Selected text.

######

The company changed its name to Bow Tie Cinemas in 2004, upon opening its Criterion Cinemas complex in Downtown New Haven, Connecticut. The name honors the company's flagship property, located where Broadway and 45th meet in Manhattan, known as the "Bow Tie" of Times Square.

In 2013, Bow Tie Cinemas acquired 41 theatres from Clearview Cinemas, a movie theater chain within the New York metropolitan area founded in 1994. From 1998 to 2013, Clearview was a subsidiary of Cablevision. Ownership of Clearview's 42nd location, the Ziegfeld Theatre in New York City, was retained by Cablevision, but Bow Tie assumed operations of the theater until it closed in 2016.

In 2017, the company introduced a premium cinema concept known as "Bow Tie Cinemas Ultimate", which feature reserved recliner seating, expanded food and bar offerings, and in-seat food service.

In 2021, Bow Tie Cinemas closed its Wilton Mall location in Saratoga Springs, New York amid the COVID-19 pandemic. In 2022, seven Bow Tie theaters in Connecticut, upstate New York, and Annapolis, Maryland, were sold to AMC Entertainment.

On September 30, 2023, Bow Tie announced their Criterion Cinemas location in New Haven would close on October 12, 2023. It was the last Bow Tie Cinemas left in Connecticut.

===Scene One Entertainment===
In November 2023, Bow Tie Cinemas' parent company Bow Tie Management announced that it would be rebranding as Scene One Entertainment, relocating its headquarters from Connecticut to Schenectady, New York, and retiring the Bow Tie Cinemas brand by rebranding its remaining theaters under either the BTM Cinemas ("Big Time Movies") or Scene One Cinemas banners. Concurrently, Scene One Entertainment announced an intent to expand into other fields of entertainment such as live event venues, and its acquisition of the Huck Finn's Playland amusement park in Albany (Scene One's CEO Joseph Masher had a childhood nostalgia for its prior incarnation, Hoffman's Playland, while growing up in Brunswick, New York) to expand beyond its core cinema business.

######

Data shown.
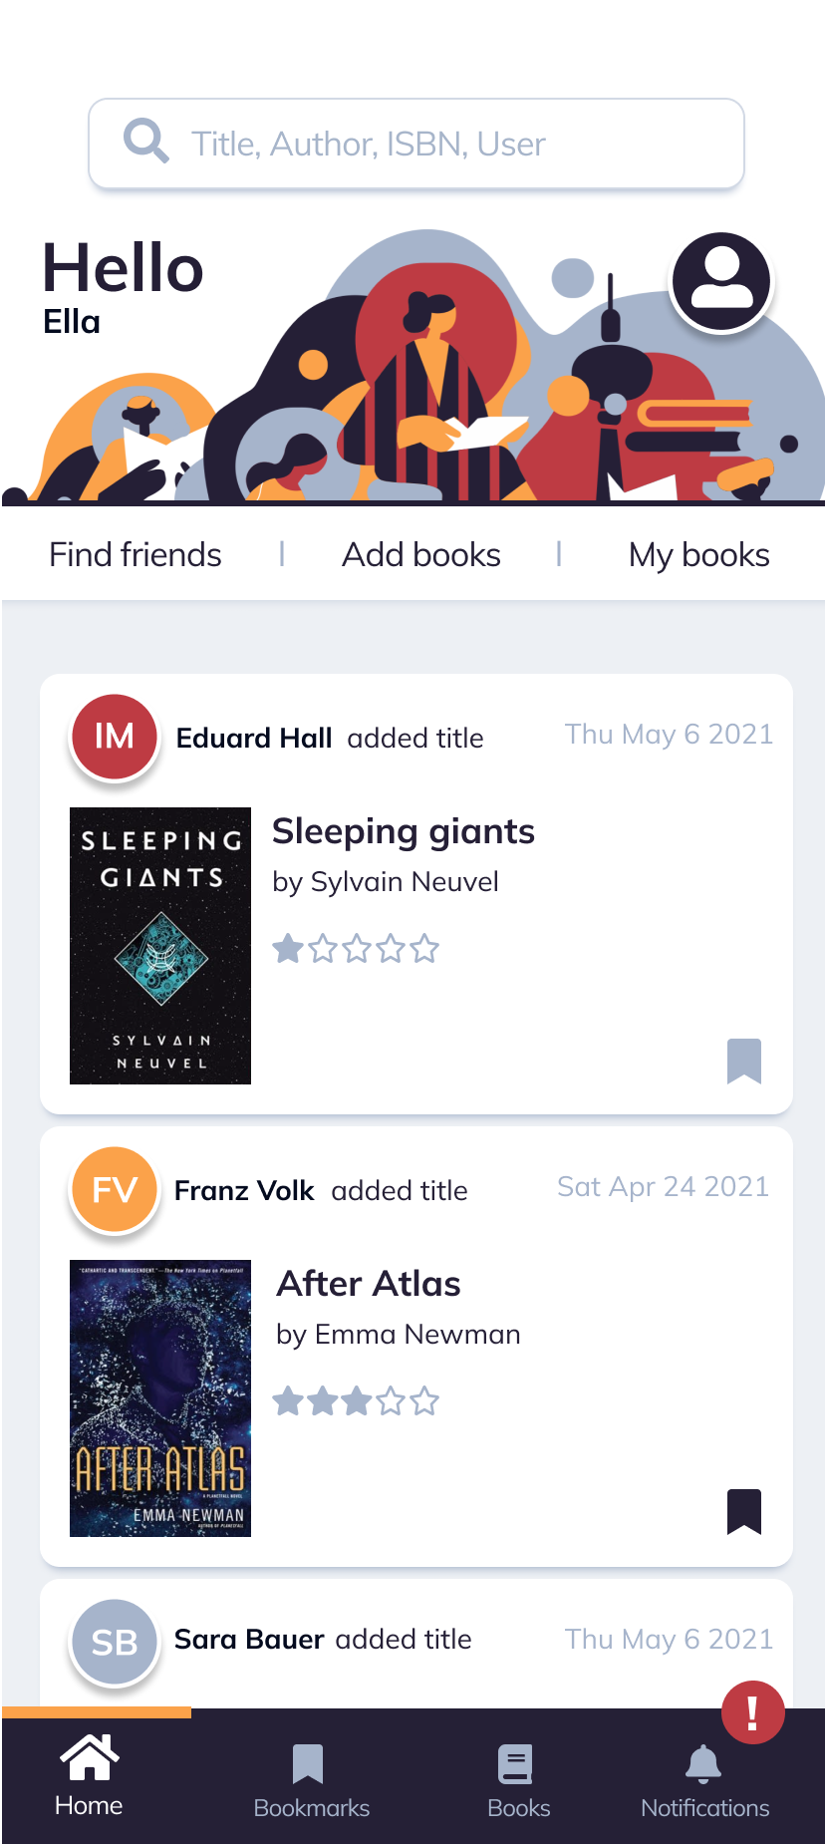825x1844 pixels.
Task: Click Sara Bauer's SB avatar
Action: click(115, 1642)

######

Work item.
From the Bow Tie Cinemas text:
(a) Where is the company's flagship property located?
(b) How many theatres did Bow Tie Cinemas acquire from Clearview Cinemas in 2013?
(c) To which city did the parent company move its headquarters when it became Scene One Entertainment?
Work only from the Bow Tie Cinemas text.

Answer area.
(a) Where Broadway and 45th meet in Manhattan
(b) 41
(c) Schenectady, New York